* _TASK DETAILS_
Below are records; copy exactly the line containing "You are a GUI" and every line after it, through the last.

* * * * * * *

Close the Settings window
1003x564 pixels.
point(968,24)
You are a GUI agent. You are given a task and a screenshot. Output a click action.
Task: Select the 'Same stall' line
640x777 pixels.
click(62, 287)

* * * * * * *

* _RESULT BELOW_
You are a GUI agent. You are given a task and a screenshot. Output a click action.
Task: Select the 'Same stall' line
640x777 pixels.
click(62, 287)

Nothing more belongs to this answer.